• _Required task_: Identify every line in the records below that contains the word "screenshot", and copy each of those lines.

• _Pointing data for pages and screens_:

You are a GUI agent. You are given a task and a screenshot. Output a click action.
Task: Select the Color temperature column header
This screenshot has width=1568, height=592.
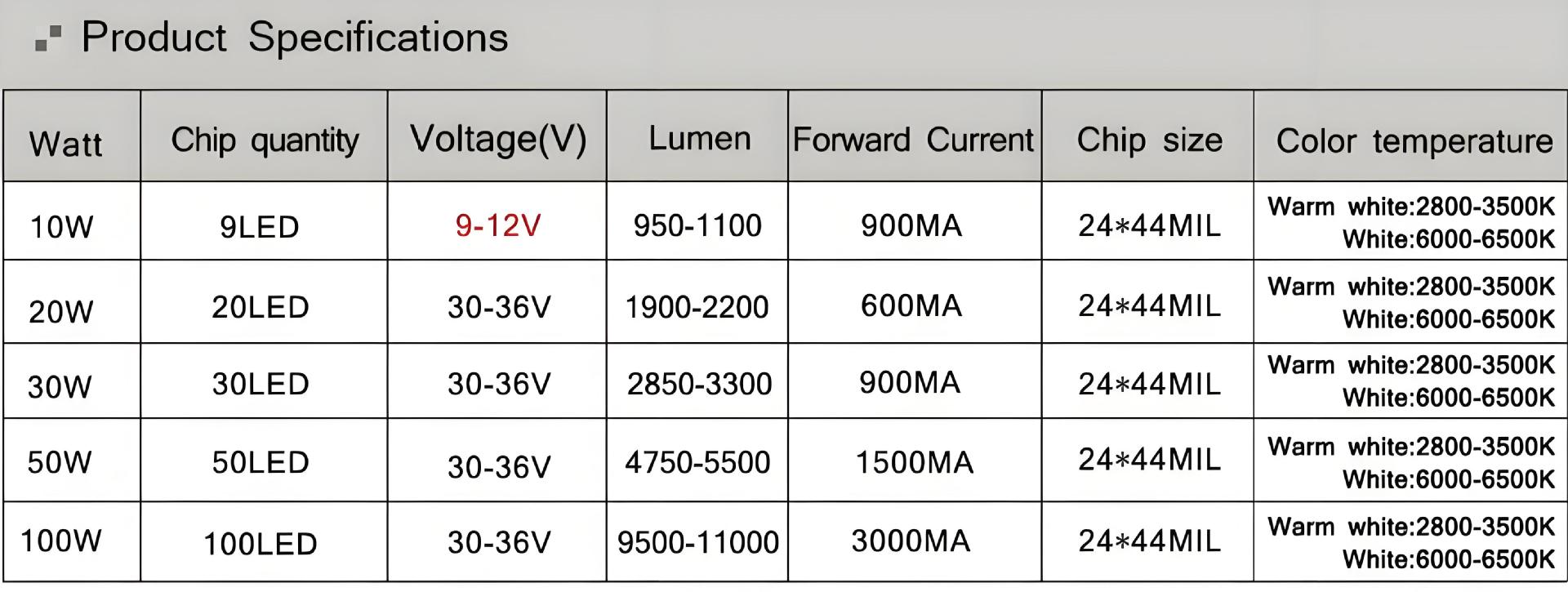pos(1414,141)
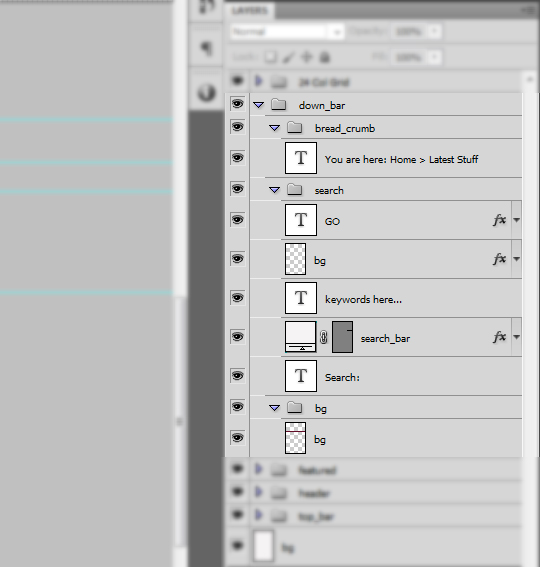Toggle visibility of keywords here... layer
The height and width of the screenshot is (567, 540).
click(x=237, y=298)
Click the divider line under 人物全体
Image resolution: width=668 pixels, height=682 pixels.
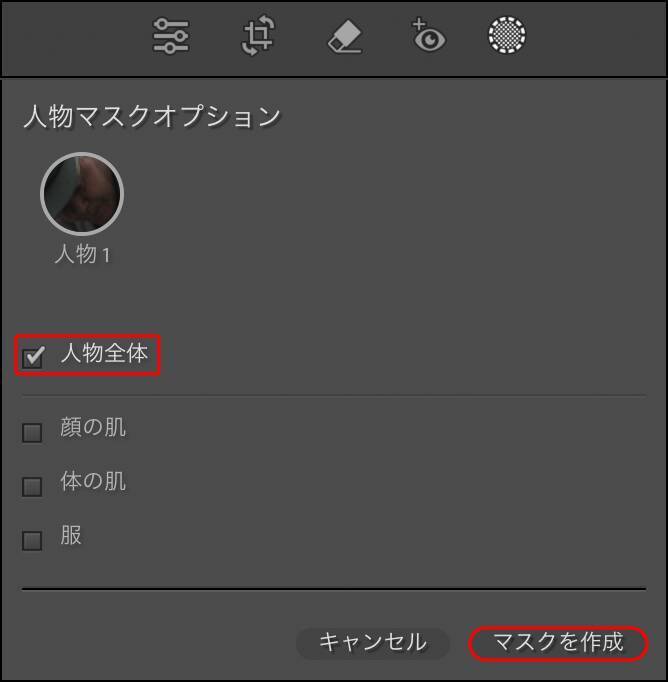[x=334, y=396]

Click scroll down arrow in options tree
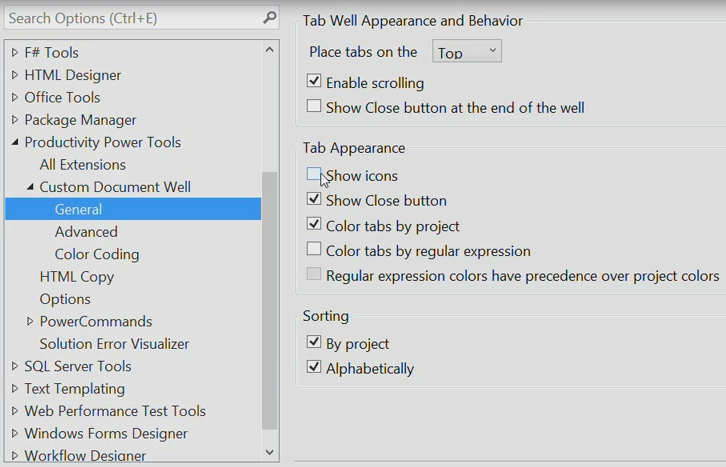point(269,452)
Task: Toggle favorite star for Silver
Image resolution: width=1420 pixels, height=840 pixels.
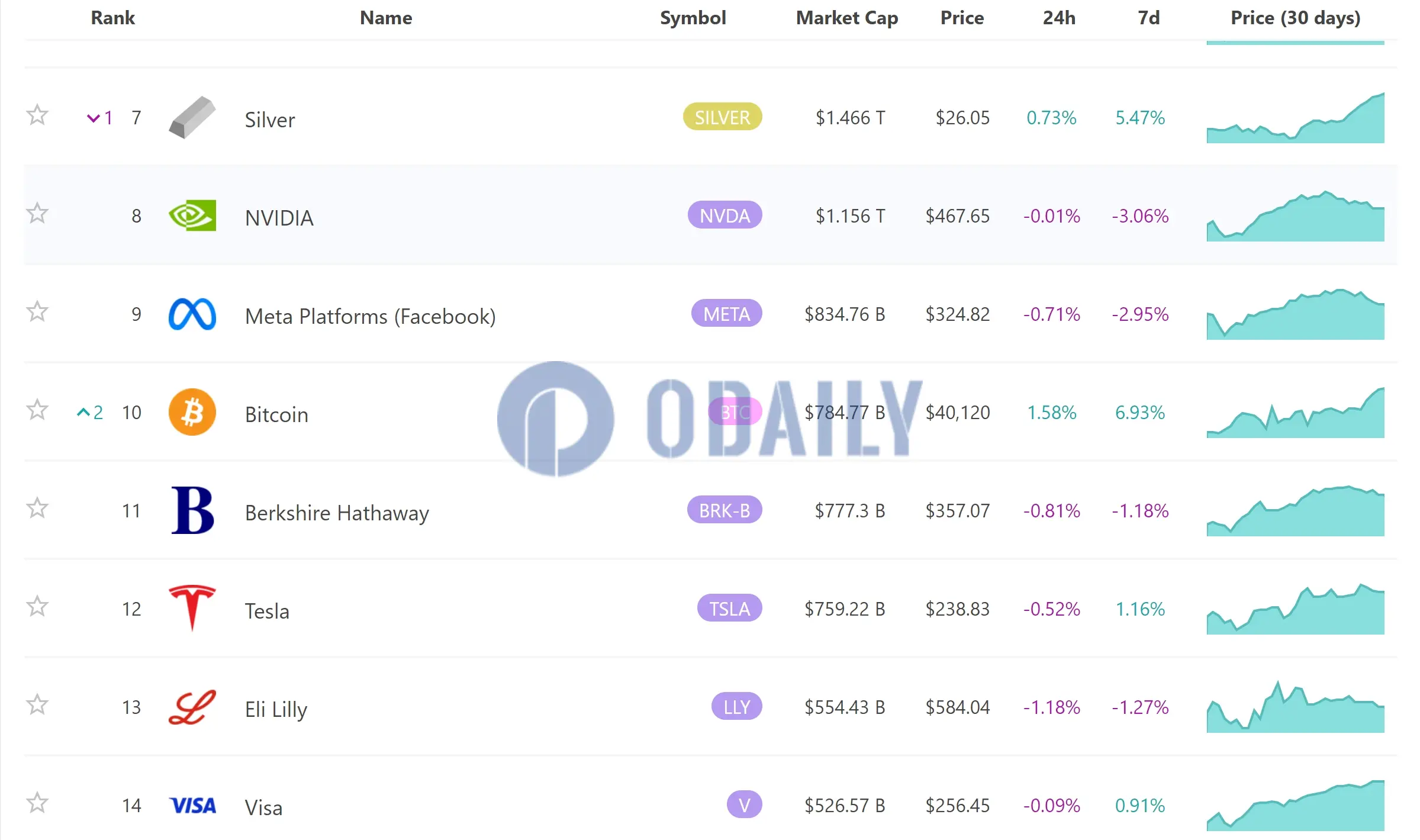Action: coord(37,115)
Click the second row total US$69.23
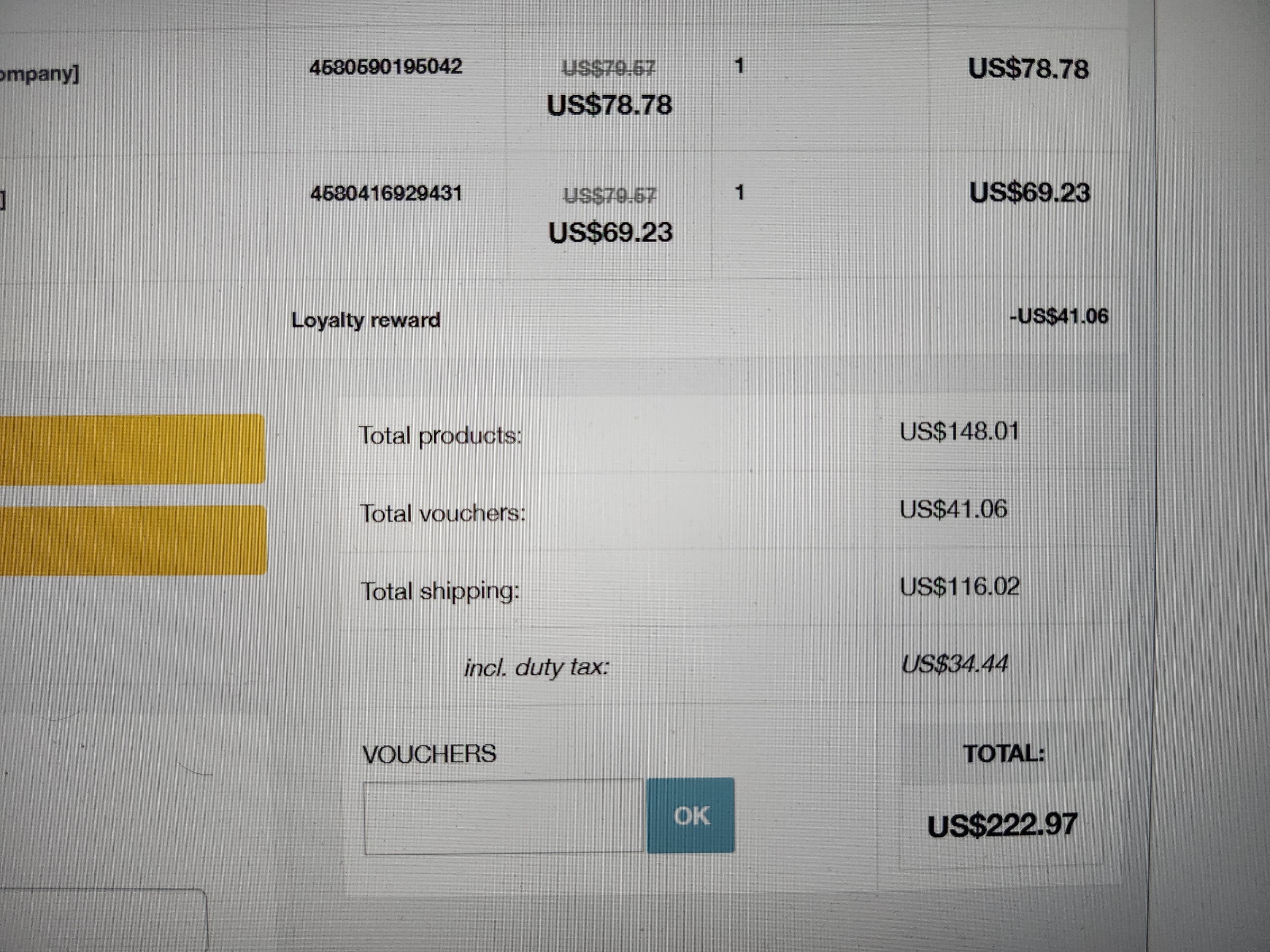 click(1029, 193)
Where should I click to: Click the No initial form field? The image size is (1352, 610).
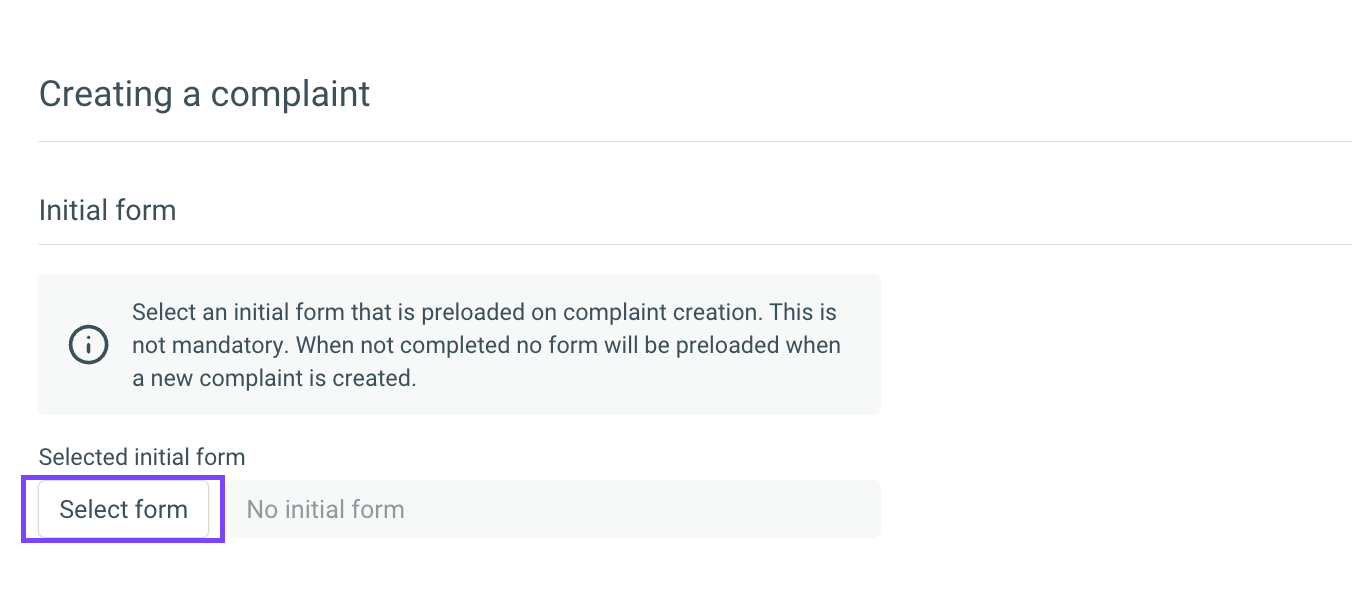click(550, 509)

• _Answer to this problem_:
You are a GUI agent. You are given a task and a screenshot. Output a click action.
This screenshot has width=1568, height=592.
The height and width of the screenshot is (567, 540).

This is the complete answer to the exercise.